◆ **Exercise passage**:
= Beginning of Section =
Thursday, March 25, 2010

consumption & current reading.

for... er, the winter-gift-giving-holidays, he bought me a sony ebook reader ("touch edition" - i'd link to sony, but it's a terrible flash page). i says "holidays" because he went out and bought it something like 2 weeks before christmas, brought it home, wrapped it, and then decided i should open it two days later because he wasn't patient enought to wait until christmas. so call it my hannukah gift.

anyway. i had done some of the research and opted for the sony mostly because i spent $40 printing pdfs of journal articles for one of my papers last semester and decided that not only was the price ridiculous, but killing the trees was as well. the kindle and the nook (which wasn't out yet at the time) are both geared toward reading actual books, whereas i was going to use mine for research. and ironically, the sony was actually the most open model, handling pdfs natively (drm and no drm), word docs given word installed on the same machine, undrm-ed epub files, rentable-from-public-libraries epubs, drmed epubs, and all of google books.

it's been pretty nice, actually. i've been reading pdfs and word docs either downloaded for research or from my professors on the train on the way to class. the screen is a little glare-y, as most reviews note, but adjusting the angle slightly away from a direct light source solves the problem. i like the touchscreen, and i love being able to make notes and underline things with the included stylus.
= End of Section =
◆ **Stored data**:
= Beginning of Section =
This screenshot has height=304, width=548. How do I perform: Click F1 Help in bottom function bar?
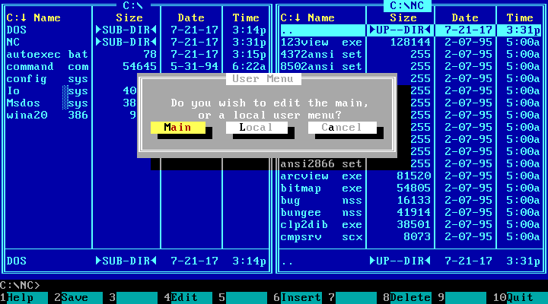23,298
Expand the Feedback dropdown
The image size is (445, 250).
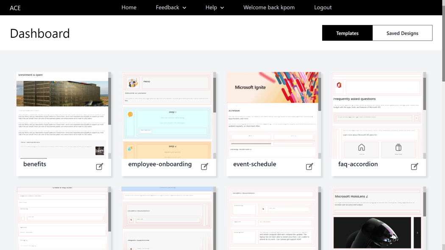(x=171, y=7)
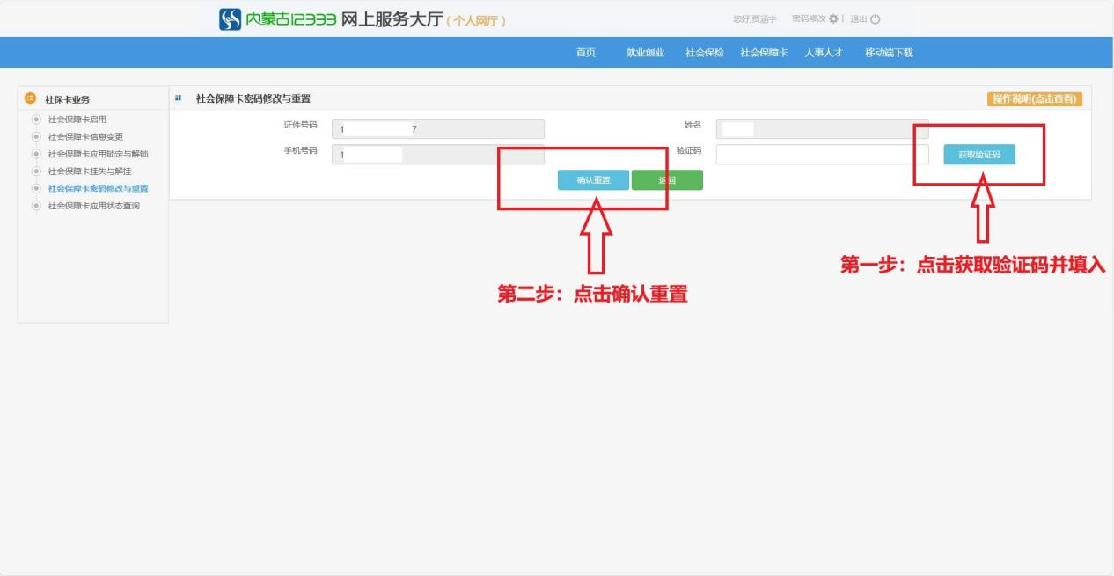
Task: Click the gear icon beside 密码修改
Action: (833, 19)
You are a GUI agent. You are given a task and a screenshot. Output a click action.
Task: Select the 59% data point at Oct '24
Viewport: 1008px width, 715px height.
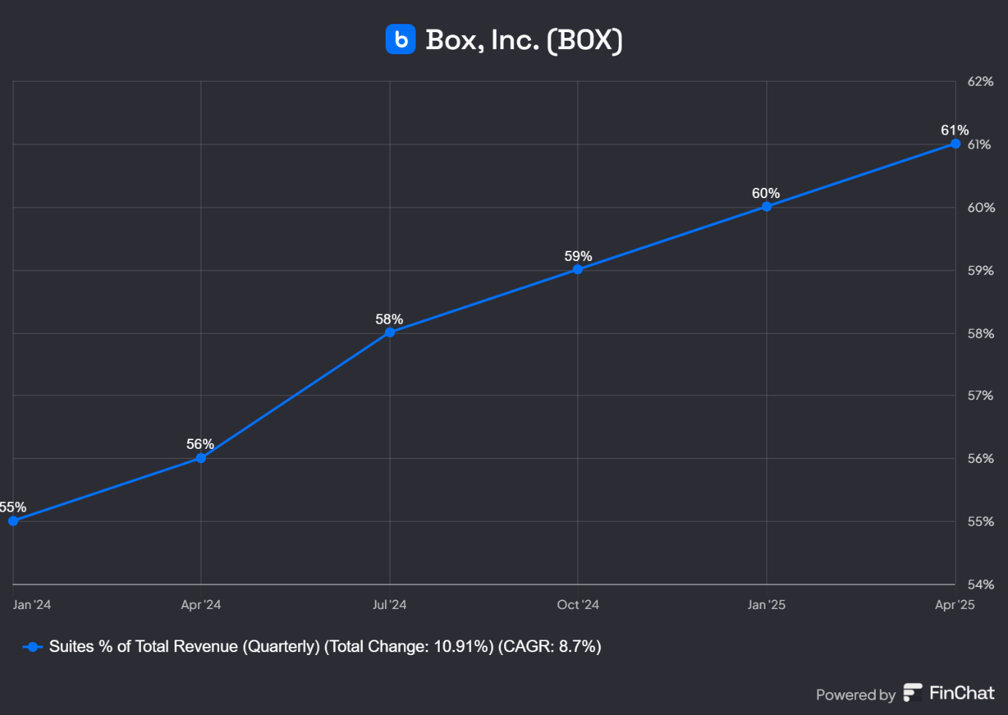(578, 270)
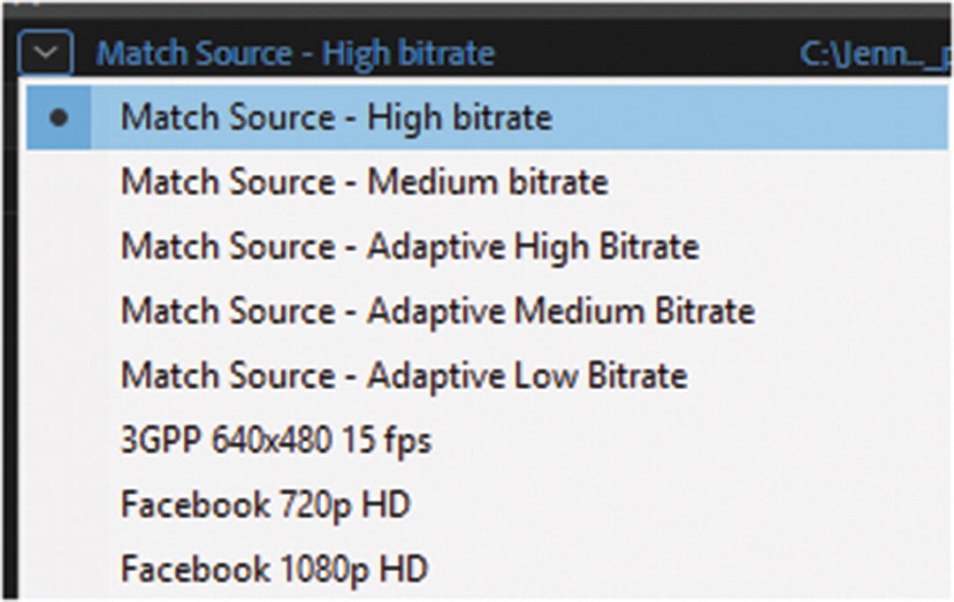Click the blue Match Source preset link
Viewport: 954px width, 602px height.
[295, 55]
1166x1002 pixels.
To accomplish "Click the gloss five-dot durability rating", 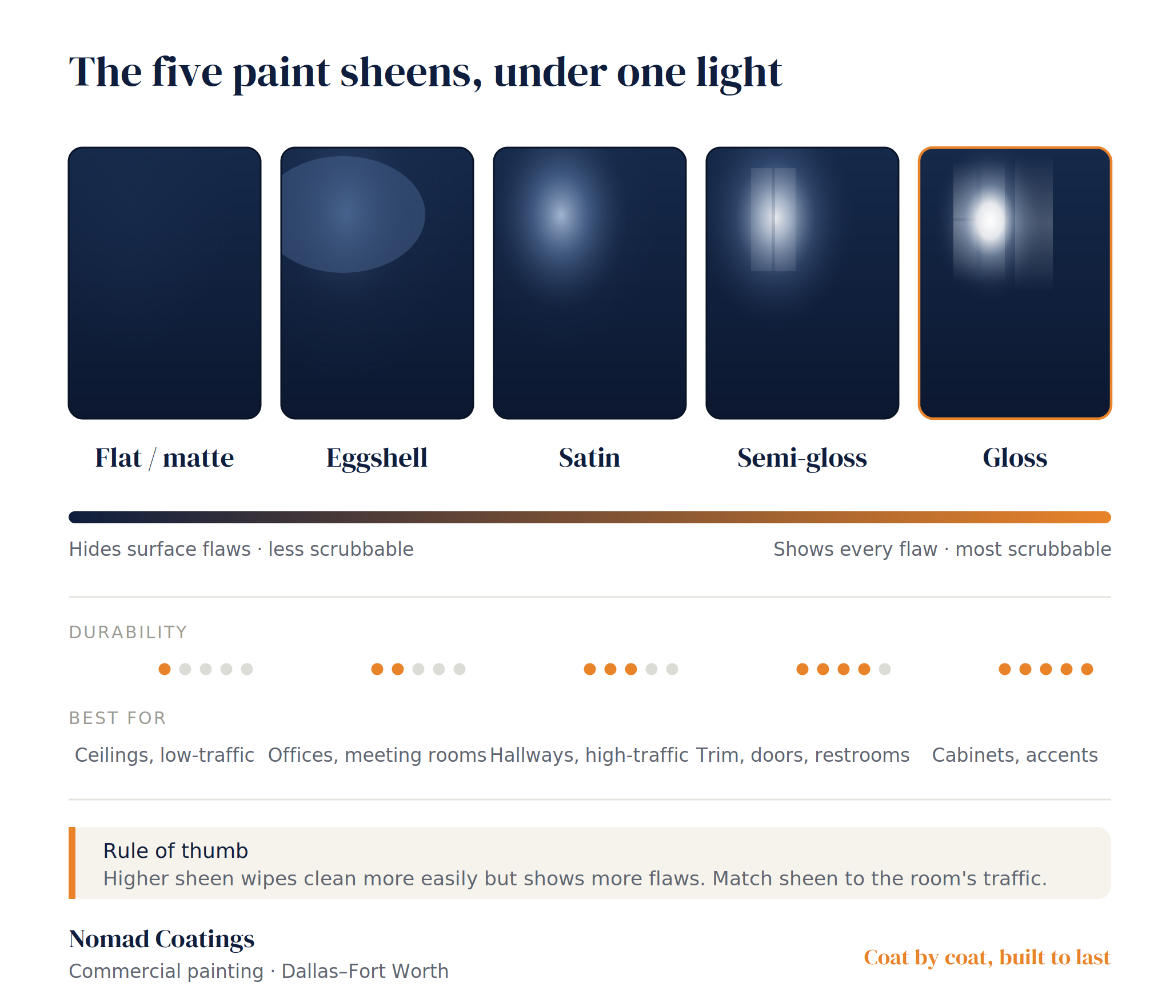I will [x=1046, y=669].
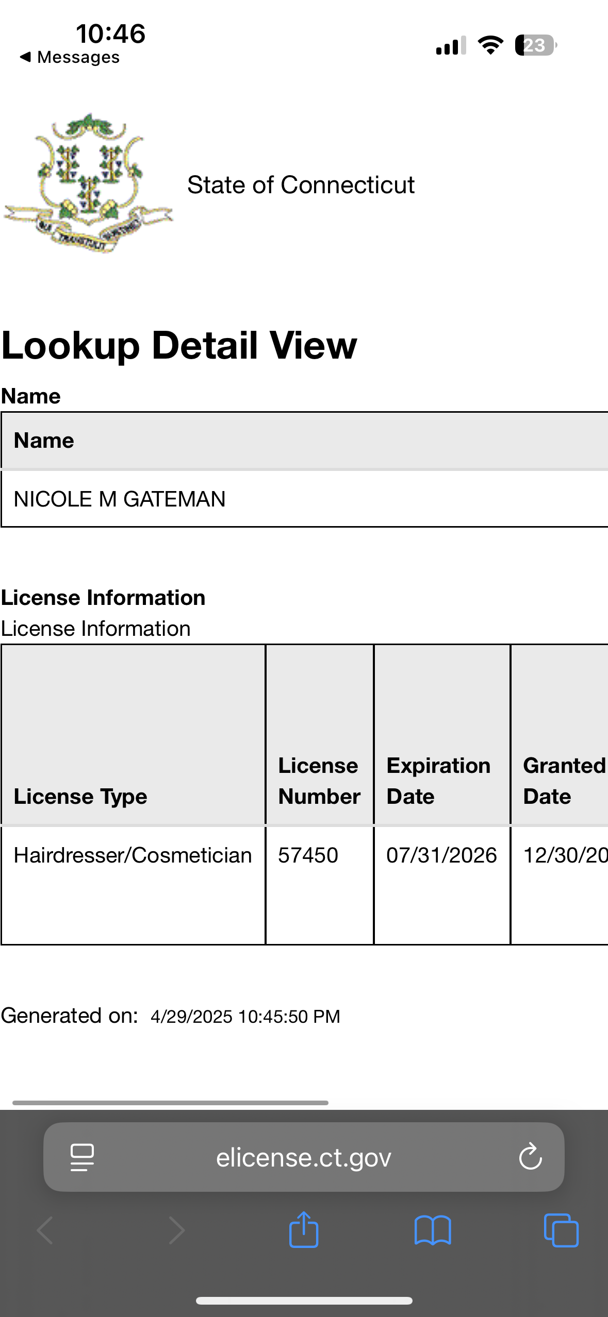Tap the browser forward arrow

(x=176, y=1230)
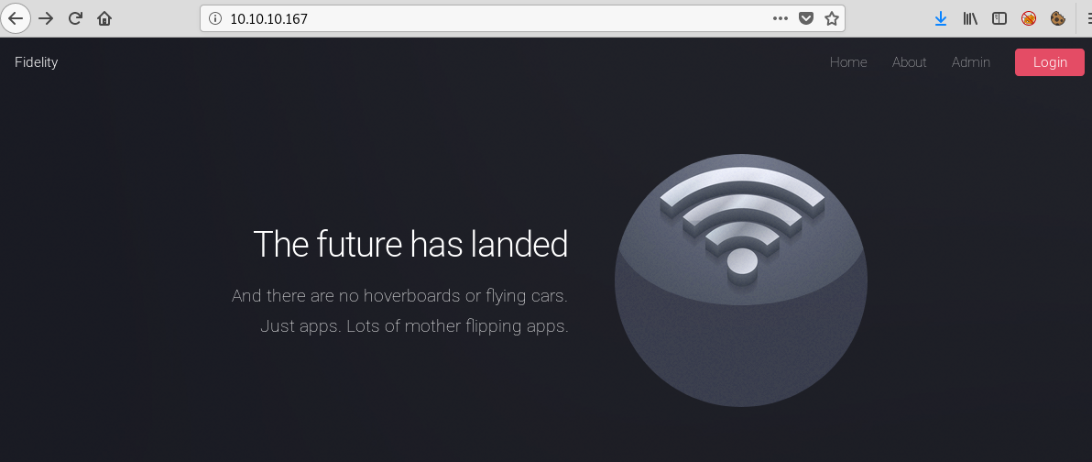Click the red Login button
This screenshot has width=1092, height=462.
pyautogui.click(x=1050, y=62)
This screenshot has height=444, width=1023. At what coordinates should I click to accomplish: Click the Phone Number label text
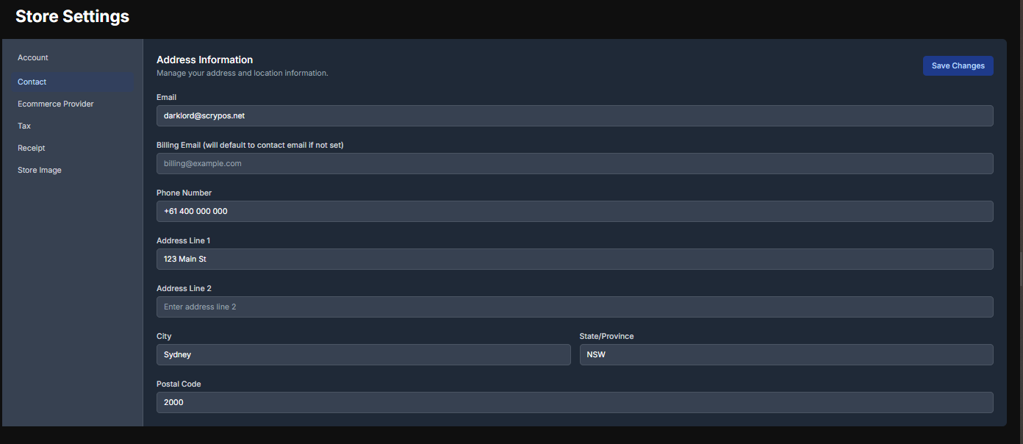click(184, 193)
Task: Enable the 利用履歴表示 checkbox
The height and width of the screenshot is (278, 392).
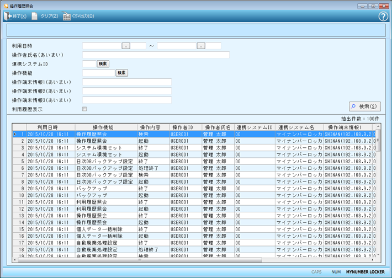Action: pyautogui.click(x=84, y=109)
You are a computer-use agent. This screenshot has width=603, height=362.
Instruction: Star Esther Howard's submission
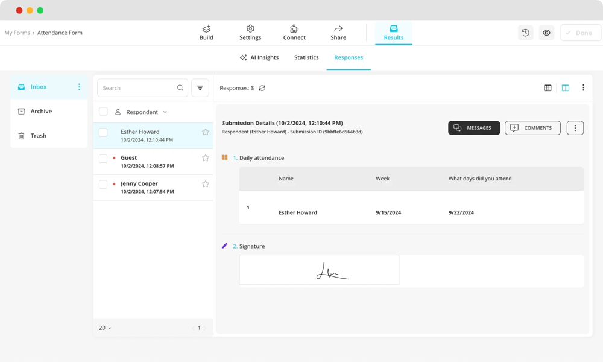(x=205, y=132)

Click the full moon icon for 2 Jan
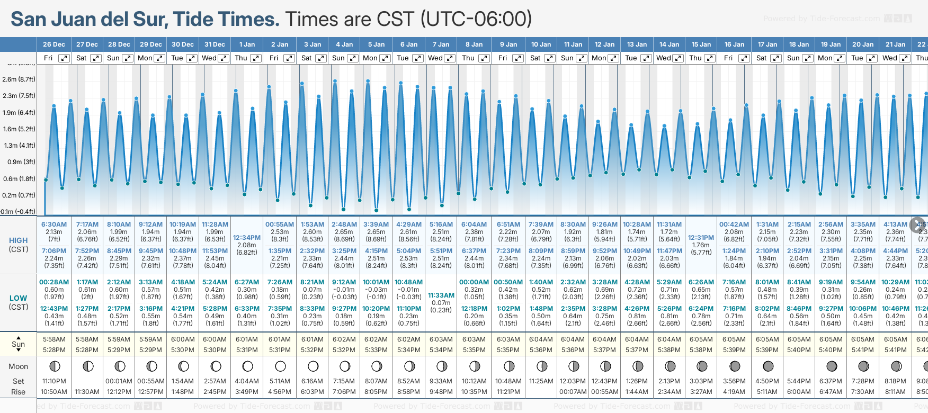(x=280, y=366)
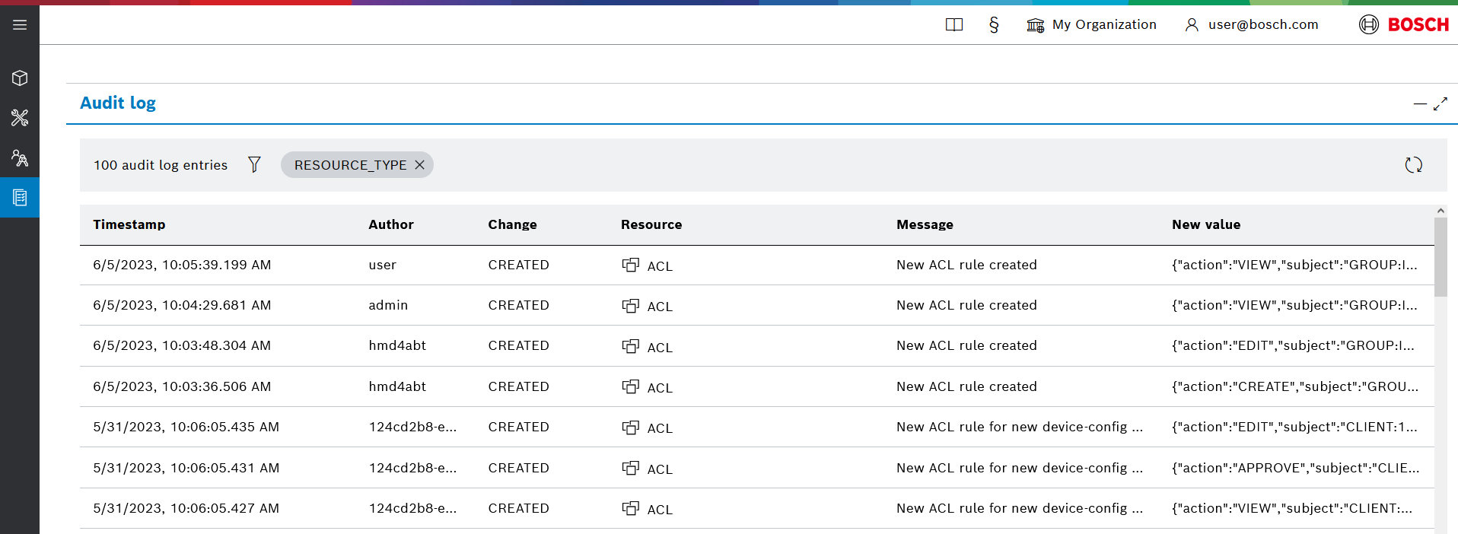Open the documentation book icon
Screen dimensions: 1458x534
click(953, 25)
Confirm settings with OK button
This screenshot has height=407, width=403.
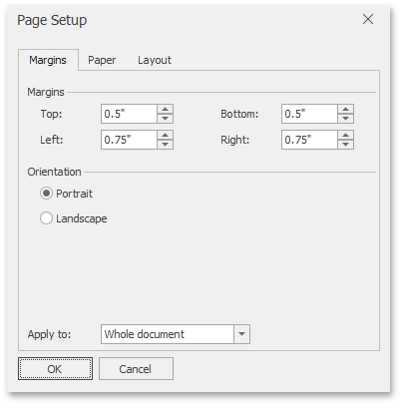click(x=55, y=369)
= End of Section =
◆ **What you have to do**: Reproduce the full blog post about the Sony ebook reader, word for word, from the date line to the last sentence.

◆ **Result below**:
Thursday, March 25, 2010

consumption & current reading.

for... er, the winter-gift-giving-holidays, he bought me a sony ebook reader ("touch edition" - i'd link to sony, but it's a terrible flash page). i says "holidays" because he went out and bought it something like 2 weeks before christmas, brought it home, wrapped it, and then decided i should open it two days later because he wasn't patient enought to wait until christmas. so call it my hannukah gift.

anyway. i had done some of the research and opted for the sony mostly because i spent $40 printing pdfs of journal articles for one of my papers last semester and decided that not only was the price ridiculous, but killing the trees was as well. the kindle and the nook (which wasn't out yet at the time) are both geared toward reading actual books, whereas i was going to use mine for research. and ironically, the sony was actually the most open model, handling pdfs natively (drm and no drm), word docs given word installed on the same machine, undrm-ed epub files, rentable-from-public-libraries epubs, drmed epubs, and all of google books.

it's been pretty nice, actually. i've been reading pdfs and word docs either downloaded for research or from my professors on the train on the way to class. the screen is a little glare-y, as most reviews note, but adjusting the angle slightly away from a direct light source solves the problem. i like the touchscreen, and i love being able to make notes and underline things with the included stylus.